Cicit

148K 9.9K 1.3K
                                    

🍒🍒🍒


Diana menatap mansion didepannya, sangat mewah. Bahkan lebih mewah daripada mansion yang ia tinggali. Diana melihat ke samping, hanya ekspresi datar yang ada diwajah Vano. Padahal baru tadi pria itu menggodanya dengan wajah mengejek.

Didepan pintu terlihat beberapa maid berbaris rapi menyambut kedatangan mereka. Diana benar-benar merasakan hal yang berbeda, walaupun dulu ia juga kaya. Namun level kekayaan keluarga Dirgantara jauh berada diatas.

"Selamat datang tuan dan nyonya, tuan Dirgantara sudah menunggu didalam." ucap seorang pelayan bernama Ronald.
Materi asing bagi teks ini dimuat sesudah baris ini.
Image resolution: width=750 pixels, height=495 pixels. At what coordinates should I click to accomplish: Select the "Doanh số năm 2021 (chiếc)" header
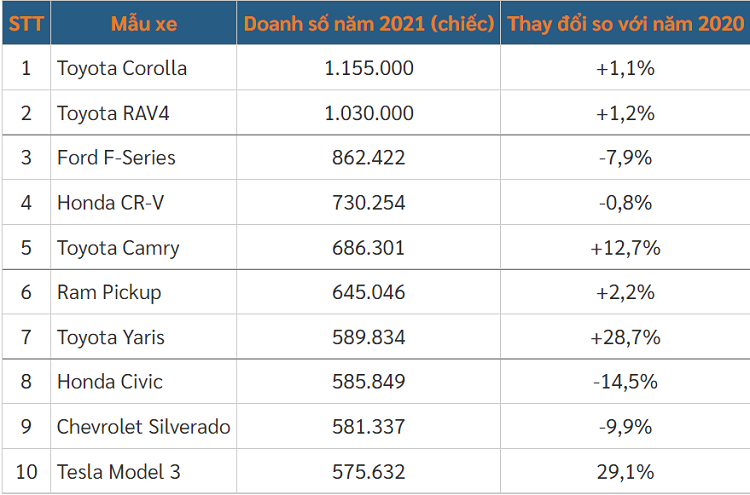(x=369, y=23)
Vano mengangguk singkat lalu berjalan masuk ke dalam, sedangkan Diana hanya mengikuti langkah pria itu.
"Jangan mengatakan hal apapun yang bisa membuat kekacauan."
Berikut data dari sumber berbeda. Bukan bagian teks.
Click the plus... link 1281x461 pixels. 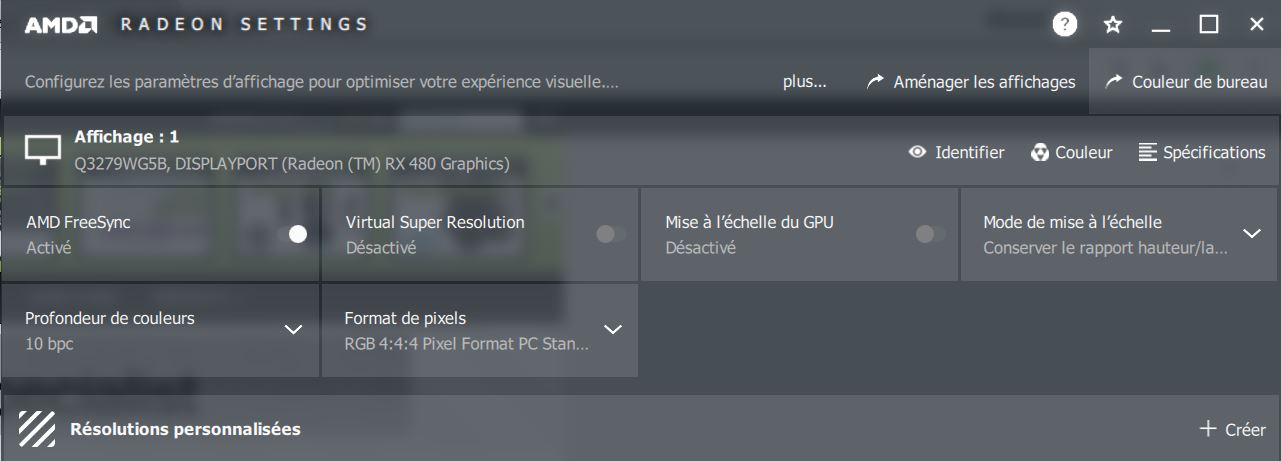pyautogui.click(x=804, y=82)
Diana menatap sengit Vano, namun ia tidak bisa membalas sebab mereka sudah berada ditempat dimana tuan Dirgantara berada. Pria tua itu tampak membaca majalah dengan kacamatanya, terlihat berwibawa dimata Diana.
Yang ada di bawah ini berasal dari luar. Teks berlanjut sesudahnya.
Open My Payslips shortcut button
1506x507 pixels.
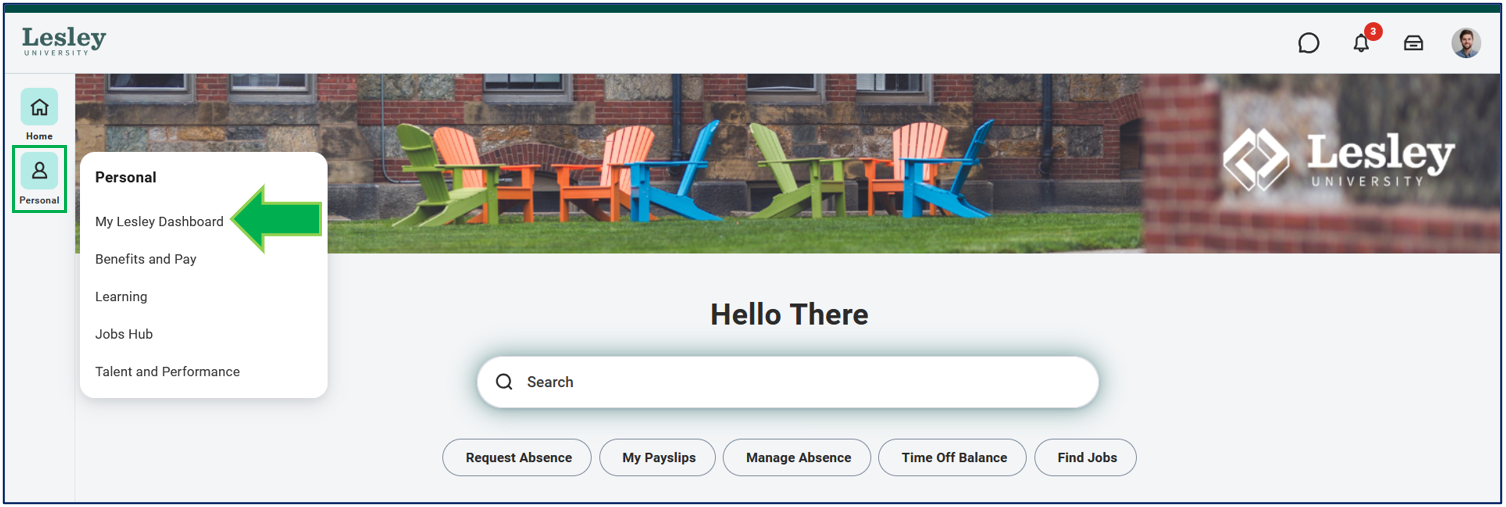coord(657,457)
"Apakah kau disuruh dulu baru datang mengunjungi ku?! sinis Dirgantara menatap cucunya itu.

"Aku sibuk." balas Vano singkat sambil duduk tepat didepan kakeknya.

"Dasar cucu durhaka!"

Lalu pandangan Dirgantara beralih ke Diana. "Apakah kau istri dari cucu durhaka ku ini?"

Diana mengangguk. "Selamat malam kek, perkenalkan saya Diana istri Vano."

"Jangan panggil aku kakek, aku tidak suka mendengarnya!" ketus Dirgantara yang dibalas decakan oleh Vano, ia tau apa yang akan dikatakan kakeknya sebentar lagi.

"Tapi panggil aku opa, panggilan kakek membuatku terasa sangat tua." lanjut Dirgantara sambil terkekeh.

Diana tertawa pelan. "Baiklah opa. Oh iya saya membawakan teh herbal yang bagus untuk kesehatan, katanya opa sangat menyukai teh."

Lalu Diana mengambil teh yang baru saja diantar maid dan meletakkannya di atas meja. Terlihat Dirgantara tersenyum lebar menatap teh yang dibawa Diana.

"Bagaimana bisa kau mendapatkan teh ini? aku saja sudah lama berusaha mencarinya, namun tidak menemukan seseorang yang mau menjualnya kepadaku."

Diana membalas tersenyum anggun. "Saya mempunyai kenalan yang menjual teh langka seperti ini, jika opa ingin saya bisa memperkenalkannya dengan opa. Saya yakin beliau akan sangat senang bisa bertemu dengan opa."

"Mulutmu itu sangat manis rupanya, baiklah lain kali perkenalkan aku dengannya."

Lalu Dirgantara menatap Vano kesal. "Belajarlah dari istrimu, dia sangat pandai menyenangkan hati orang tua."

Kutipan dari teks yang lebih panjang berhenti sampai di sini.